Text block =
"""
Jean-Louis de Marillac, comte de Beaumont-le-Roger (1572 – 10 May 1632) was an important French noble and military leader during the reign of Louis XIII. He held the office of Marshal of France, as well as lieutenant-general of Trois-Évêchés and governor of Metz.
The Marillacs, the family of Louis de Marillac, were a family of former low and robe nobility. Guillaume de Marillac, Louis's father, was valet of the chamber to Henry II who first appointed him Superintendent of the Finances of Paris, then Superintendent des comptes and finally Controller-General of Finances.
Louis's mother was Geneviève de Boislevêque, the former widow of a Maître des requêtes.
Louis's elder half-brother from his father's first marriage was Michel de Marillac, who went on to become Superintendent of Finances and Keeper of the Seals.
As many other nobles, Louis was trained in strategy. He had his first assignments under Henry IV: At Amiens, he commanded a company of 100 Cheveau-légers. Due to his splendid service, the king appointed him Gentleman of the Chamber. After Henry IV's death in 1610, Louis remained a prominent person at court.
From 1611 to 1616 he was ambassador to several countries and negotiated the Treaty of Loudun.
In 1617, Louis XIII appointed him Commissioner General of the Camps and Armies.
In 1621, at the Siege of Montauban he was appointed Maréchal de camp.
During the king's war with the Huguenots, Marillac was an important participator.
He participated in every action against the Huguenots in Languedoc till the Peace of Montpellier.
"""
Dataset entries =
"""
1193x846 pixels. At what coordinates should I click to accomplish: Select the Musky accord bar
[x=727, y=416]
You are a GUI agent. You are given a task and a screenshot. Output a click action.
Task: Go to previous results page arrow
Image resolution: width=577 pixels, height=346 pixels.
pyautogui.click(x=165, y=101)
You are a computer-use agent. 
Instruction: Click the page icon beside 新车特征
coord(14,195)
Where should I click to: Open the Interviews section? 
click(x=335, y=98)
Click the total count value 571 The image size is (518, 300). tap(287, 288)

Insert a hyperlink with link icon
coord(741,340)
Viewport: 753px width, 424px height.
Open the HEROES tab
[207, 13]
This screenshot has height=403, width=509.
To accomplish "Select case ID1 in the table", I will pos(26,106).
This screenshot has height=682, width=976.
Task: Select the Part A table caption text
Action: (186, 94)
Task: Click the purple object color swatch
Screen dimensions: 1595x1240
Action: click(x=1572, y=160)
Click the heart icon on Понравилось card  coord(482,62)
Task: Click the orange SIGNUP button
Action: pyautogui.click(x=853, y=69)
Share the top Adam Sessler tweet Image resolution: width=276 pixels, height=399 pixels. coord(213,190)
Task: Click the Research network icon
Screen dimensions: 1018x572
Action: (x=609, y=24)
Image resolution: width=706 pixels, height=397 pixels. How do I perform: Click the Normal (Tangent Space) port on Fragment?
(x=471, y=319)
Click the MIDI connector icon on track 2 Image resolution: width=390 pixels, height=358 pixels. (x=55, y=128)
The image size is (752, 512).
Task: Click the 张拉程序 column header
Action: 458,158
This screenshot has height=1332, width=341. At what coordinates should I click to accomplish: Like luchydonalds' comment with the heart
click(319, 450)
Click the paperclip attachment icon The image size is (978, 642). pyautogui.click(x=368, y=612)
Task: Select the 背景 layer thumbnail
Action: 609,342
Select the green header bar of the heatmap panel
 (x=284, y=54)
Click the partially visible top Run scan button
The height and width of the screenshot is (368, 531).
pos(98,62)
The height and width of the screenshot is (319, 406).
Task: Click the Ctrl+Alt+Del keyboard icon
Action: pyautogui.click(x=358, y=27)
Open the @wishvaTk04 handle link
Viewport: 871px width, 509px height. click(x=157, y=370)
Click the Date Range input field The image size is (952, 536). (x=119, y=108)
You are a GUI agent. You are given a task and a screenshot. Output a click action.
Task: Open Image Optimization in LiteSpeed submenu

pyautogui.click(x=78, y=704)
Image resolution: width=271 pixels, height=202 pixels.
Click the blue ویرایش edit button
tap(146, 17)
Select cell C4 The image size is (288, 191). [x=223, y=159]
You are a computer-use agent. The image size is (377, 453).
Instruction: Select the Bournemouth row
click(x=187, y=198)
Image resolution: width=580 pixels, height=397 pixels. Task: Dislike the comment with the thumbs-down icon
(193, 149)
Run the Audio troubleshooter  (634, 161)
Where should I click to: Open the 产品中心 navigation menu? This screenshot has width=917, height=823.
"""
Exercise instructions =
1. In the Marillac biography, what post did Louis receive at the Siege of Montauban in 1621?
2. Extract the part of the Marillac biography from "From 1611 to" up to and including "an important participator.".
3. Extend the Marillac biography onward from its final sentence.
The listing isn't needed here.

Expected results =
1. Maréchal de camp.

2.
From 1611 to 1616 he was ambassador to several countries and negotiated the Treaty of Loudun.
In 1617, Louis XIII appointed him Commissioner General of the Camps and Armies.
In 1621, at the Siege of Montauban he was appointed Maréchal de camp.
During the king's war with the Huguenots, Marillac was an important participator.

3.
After the reconciliation of Louis XIII with the queen mother in 1620, Louis de Marillac was given many high and honourable positions, including captain of the Queen's guards and lieutenant-general of the Three bishoprics (Trois-Évêchés). This was because of Louis de Marillac standing in high favour of Marie de Medici and Louis XIII seeking for a harmless way of pleasing her. As Louis de Marillac was one of the persons Louis XIII liked too, he did it rather than to other favourites of Marie de Medici.
Due to his dévot position and his support for Marie de Medici and especially Gaston, Duke of Orléans after the Day of Dupes, the king arrested Marillac while he was in Savoy as a military commander at the Mantuan War of Succession.
Despite heavy protests and riots (for Marillac was considered as a very religious and honest man) he was decapitated on 10 May 1632 at the Place de Grève in Paris.
After Louis XIII's death, Louis de Marillac was rehabilitated by the Parlement of Paris.
Louis de Marillac was the uncle of St. Louise de Marillac, an important saint of 17th century France. However, his elder brother Louis only claimed to be her brother and it is more likely that one of his younger and experienced brothers was her father. So, possibly the younger Louis was her father.